# TEXT SHOWN:
## Begin
We should think most carefully before calling for censorship in any quarter
The gist of her column was that the sudden and perplexing death of the 32-year-old Mr Gately in Majorca (after coming back from a night’s clubbing with his partner and another man they’d met) has been treated too cosily by an adoring news and showbiz media. ‘Under the carapace of glittering, hedonistic celebrity, the ooze of a very different and more dangerous lifestyle has seeped out for all to see.’ Moir appears to challenge — or at least take imaginatively forward — a coroner’s verdict of death by ‘natural causes’. The death ‘strikes another blow to the happy-ever-after myth of civil partnerships...’.
It should at once be said that everyone who knew Gately says he was a nice person, not druggy and not a big drinker. Moir brings to the media table no new theory about his death; and there is no reason to think his civil partnership was unhappy. The column was tendentious. It was intended to be.
So who can now be found to argue for free expression in this case? Even Moir’s own newspaper appears (at the time of writing) to have judged discretion the better part of valour, and more or less left her to the wolves. So, faute de mieux, it has fallen to me.
## End
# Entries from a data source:
## Begin
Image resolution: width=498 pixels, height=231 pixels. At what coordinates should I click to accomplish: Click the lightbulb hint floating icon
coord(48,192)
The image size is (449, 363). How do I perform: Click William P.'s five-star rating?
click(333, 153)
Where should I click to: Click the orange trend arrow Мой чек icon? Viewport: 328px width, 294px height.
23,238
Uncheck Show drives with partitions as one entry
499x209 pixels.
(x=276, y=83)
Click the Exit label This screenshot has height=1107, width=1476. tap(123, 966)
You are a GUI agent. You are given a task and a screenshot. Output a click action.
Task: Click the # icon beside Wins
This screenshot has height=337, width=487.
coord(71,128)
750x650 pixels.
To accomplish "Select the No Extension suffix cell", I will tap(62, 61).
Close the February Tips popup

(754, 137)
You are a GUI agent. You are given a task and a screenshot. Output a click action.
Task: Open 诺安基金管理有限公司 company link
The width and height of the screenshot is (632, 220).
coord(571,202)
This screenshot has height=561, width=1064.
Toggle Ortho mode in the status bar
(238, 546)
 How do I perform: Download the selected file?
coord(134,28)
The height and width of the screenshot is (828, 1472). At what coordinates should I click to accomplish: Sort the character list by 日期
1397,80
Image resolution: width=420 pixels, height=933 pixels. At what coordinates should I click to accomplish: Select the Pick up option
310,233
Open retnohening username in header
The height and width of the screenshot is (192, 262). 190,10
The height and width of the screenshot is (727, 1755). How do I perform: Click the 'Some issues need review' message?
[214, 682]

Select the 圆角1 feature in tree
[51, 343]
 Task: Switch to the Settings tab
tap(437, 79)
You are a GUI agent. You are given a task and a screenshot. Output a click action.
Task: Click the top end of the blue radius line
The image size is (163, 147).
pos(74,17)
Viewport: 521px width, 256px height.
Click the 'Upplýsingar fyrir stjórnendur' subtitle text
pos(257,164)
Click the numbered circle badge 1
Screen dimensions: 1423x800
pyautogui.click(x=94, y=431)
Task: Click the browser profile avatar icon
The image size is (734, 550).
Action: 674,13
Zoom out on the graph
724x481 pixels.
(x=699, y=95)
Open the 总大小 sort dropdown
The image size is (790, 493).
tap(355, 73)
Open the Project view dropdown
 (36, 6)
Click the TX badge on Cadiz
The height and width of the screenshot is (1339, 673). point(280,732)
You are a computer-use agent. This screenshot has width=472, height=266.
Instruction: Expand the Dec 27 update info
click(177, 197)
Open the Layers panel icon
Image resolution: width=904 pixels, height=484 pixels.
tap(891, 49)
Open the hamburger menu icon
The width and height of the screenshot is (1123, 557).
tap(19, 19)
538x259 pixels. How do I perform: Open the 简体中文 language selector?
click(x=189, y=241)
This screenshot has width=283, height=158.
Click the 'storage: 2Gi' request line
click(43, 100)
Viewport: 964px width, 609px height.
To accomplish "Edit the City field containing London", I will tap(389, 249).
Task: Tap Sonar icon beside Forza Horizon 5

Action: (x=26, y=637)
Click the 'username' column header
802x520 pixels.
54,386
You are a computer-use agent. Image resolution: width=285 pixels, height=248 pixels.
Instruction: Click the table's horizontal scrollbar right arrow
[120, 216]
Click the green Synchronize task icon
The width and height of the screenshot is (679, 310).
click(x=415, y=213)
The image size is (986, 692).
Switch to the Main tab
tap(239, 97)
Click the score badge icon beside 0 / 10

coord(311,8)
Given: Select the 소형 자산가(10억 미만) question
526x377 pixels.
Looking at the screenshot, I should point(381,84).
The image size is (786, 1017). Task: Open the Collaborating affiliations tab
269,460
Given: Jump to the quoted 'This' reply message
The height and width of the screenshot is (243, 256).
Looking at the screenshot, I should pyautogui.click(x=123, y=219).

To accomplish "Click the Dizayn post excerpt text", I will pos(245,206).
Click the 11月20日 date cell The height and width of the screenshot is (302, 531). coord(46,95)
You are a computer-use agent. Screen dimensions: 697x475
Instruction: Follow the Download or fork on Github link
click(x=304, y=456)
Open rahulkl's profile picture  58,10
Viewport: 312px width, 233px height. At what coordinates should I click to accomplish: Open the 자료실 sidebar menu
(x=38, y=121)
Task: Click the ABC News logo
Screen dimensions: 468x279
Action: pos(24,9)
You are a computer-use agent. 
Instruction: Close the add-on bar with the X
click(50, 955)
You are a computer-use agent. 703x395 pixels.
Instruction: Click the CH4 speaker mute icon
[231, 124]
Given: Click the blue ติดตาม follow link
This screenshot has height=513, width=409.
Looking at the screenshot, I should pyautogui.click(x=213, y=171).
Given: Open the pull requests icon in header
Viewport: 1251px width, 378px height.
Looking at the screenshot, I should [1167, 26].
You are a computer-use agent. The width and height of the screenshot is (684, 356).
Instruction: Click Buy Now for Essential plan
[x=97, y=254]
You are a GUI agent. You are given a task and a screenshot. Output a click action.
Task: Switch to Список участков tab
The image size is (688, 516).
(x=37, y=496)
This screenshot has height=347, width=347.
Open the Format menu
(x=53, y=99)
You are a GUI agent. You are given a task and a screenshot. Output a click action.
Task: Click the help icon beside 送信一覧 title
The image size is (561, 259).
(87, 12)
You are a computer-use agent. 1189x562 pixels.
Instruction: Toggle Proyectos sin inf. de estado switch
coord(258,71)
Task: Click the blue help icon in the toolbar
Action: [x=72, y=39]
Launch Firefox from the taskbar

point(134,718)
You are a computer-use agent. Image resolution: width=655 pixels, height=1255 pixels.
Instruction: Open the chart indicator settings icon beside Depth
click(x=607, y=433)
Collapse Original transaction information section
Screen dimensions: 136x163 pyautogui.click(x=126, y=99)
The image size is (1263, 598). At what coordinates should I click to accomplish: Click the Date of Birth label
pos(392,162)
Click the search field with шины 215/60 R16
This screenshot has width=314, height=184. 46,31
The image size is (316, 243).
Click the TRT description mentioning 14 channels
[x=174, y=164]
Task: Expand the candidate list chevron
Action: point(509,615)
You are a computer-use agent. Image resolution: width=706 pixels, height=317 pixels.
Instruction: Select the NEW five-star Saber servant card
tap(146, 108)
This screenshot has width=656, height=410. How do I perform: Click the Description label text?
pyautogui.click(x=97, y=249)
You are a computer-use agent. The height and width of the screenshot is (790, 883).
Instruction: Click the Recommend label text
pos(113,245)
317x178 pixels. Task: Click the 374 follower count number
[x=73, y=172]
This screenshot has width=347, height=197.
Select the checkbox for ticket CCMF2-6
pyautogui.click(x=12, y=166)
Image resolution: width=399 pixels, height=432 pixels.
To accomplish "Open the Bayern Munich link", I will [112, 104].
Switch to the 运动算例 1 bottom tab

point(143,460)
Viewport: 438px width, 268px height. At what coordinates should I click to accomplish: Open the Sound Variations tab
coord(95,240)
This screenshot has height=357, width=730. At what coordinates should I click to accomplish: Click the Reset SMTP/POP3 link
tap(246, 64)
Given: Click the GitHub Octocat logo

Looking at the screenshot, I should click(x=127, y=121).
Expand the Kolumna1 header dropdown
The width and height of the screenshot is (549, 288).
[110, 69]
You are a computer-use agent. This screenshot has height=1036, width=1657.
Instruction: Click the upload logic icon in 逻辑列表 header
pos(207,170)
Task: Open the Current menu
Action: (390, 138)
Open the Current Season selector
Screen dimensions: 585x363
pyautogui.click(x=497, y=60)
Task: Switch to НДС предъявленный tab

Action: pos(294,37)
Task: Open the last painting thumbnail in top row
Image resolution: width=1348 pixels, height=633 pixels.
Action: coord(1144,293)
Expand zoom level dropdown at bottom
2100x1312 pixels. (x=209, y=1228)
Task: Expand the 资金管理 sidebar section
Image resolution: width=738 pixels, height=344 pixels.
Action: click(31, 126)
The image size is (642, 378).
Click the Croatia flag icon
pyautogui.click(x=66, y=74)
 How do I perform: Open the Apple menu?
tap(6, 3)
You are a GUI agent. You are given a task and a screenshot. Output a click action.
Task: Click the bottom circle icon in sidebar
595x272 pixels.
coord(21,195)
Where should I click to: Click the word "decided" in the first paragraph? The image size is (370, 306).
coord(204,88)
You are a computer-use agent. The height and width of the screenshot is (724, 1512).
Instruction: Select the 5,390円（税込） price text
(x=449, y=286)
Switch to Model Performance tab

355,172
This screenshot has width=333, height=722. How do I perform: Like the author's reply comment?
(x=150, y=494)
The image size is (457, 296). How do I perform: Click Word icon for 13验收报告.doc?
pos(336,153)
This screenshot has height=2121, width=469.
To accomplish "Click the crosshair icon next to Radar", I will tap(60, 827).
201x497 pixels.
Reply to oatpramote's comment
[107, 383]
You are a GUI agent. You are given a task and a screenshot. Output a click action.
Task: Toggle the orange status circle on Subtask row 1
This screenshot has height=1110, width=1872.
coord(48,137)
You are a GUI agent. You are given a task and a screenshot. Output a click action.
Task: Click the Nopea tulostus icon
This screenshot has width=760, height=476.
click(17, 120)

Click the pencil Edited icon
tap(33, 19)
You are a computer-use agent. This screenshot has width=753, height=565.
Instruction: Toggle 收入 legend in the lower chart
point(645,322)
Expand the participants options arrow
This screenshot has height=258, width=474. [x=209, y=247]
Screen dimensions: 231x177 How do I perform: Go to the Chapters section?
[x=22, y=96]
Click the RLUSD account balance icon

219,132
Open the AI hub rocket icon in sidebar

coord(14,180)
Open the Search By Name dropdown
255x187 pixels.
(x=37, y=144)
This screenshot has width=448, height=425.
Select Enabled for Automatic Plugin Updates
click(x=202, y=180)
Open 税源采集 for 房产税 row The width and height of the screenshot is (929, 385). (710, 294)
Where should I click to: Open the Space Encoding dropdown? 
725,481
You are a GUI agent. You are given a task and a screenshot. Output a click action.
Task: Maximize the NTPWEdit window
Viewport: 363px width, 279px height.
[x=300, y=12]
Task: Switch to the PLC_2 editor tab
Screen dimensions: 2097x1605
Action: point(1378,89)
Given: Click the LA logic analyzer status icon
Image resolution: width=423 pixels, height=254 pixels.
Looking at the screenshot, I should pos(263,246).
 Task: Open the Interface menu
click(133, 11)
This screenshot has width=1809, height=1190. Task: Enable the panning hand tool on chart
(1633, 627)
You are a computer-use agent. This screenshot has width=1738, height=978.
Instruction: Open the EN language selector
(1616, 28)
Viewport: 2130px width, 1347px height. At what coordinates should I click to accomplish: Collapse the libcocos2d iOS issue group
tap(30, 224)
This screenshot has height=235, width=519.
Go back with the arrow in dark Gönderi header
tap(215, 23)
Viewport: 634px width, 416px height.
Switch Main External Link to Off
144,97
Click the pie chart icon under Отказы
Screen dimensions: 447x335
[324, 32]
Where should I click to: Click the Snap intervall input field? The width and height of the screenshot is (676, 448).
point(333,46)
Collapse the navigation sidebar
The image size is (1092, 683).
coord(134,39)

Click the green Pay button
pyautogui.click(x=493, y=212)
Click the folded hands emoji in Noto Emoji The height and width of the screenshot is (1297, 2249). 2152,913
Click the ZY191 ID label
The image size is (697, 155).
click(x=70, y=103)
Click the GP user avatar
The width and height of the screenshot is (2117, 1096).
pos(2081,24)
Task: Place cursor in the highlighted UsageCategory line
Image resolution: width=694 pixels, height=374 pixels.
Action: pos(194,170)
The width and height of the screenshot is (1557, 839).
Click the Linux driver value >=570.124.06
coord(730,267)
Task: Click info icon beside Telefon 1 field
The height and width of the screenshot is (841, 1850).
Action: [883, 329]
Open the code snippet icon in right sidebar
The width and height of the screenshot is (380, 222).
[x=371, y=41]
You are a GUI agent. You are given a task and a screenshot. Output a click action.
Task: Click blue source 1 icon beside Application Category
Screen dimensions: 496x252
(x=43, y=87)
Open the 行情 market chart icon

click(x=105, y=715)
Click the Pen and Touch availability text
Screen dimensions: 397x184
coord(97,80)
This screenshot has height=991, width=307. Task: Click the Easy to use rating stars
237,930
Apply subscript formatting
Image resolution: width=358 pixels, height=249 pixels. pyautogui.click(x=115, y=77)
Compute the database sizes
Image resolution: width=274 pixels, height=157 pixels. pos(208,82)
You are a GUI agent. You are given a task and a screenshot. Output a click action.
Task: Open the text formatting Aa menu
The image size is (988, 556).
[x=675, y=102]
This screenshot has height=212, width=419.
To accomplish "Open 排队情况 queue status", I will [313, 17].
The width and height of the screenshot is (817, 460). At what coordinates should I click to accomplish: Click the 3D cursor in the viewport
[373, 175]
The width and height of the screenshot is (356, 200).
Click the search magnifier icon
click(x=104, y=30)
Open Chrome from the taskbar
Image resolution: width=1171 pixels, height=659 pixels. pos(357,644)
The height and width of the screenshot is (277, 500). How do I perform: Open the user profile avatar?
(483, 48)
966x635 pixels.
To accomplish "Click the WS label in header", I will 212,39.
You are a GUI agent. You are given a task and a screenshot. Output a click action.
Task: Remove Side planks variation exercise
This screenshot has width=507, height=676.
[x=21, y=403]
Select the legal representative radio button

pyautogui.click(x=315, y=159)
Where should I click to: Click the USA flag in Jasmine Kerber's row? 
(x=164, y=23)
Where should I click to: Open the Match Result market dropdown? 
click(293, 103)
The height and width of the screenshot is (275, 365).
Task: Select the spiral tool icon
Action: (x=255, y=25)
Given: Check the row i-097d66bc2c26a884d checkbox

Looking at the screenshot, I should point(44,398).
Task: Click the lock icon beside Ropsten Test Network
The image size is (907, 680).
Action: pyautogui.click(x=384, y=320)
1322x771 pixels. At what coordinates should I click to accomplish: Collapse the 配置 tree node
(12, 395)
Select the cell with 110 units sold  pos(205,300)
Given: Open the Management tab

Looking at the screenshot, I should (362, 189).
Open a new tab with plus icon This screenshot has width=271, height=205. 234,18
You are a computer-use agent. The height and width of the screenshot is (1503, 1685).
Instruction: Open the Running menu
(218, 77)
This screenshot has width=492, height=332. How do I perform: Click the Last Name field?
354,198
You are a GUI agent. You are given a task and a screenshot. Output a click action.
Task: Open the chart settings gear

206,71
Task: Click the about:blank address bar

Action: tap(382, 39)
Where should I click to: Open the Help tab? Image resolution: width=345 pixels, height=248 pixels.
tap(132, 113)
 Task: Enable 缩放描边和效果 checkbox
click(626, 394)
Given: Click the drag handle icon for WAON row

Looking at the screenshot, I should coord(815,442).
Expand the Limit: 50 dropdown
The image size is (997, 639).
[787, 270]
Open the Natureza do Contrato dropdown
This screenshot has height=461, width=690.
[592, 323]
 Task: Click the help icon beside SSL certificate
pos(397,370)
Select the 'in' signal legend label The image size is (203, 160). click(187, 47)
## End
# EXERCISE REQUIREMENTS:
Extend the column on free expression, starting right after its final sentence. The lines are separate material and not part of the column on free expression.

# OUTPUT OF THE TASK:
I have not the least hesitation in resisting calls for the effective censorship of such journalism. And to date (within a couple of days of the row breaking) I’ve done so on Sam Smith’s Sunday programme on Ireland’s Today FM; for half an hour (being shouted at by callers) on Radio 5 Live; on BBC Radio Northern Ireland; and for ITN, who even sent a broadcasting van to my remote house in the Derbyshire Peak District. Bloggers have been in touch too, and I’ve had to turn down BBC Radio Wales, and the opportunity (offered twice) to make a ‘package’ for The One Show. By the time you read this there will have been many more outlets for my perfectly unexceptionable defence of vigorous commentary after the mysterious death of a young celebrity.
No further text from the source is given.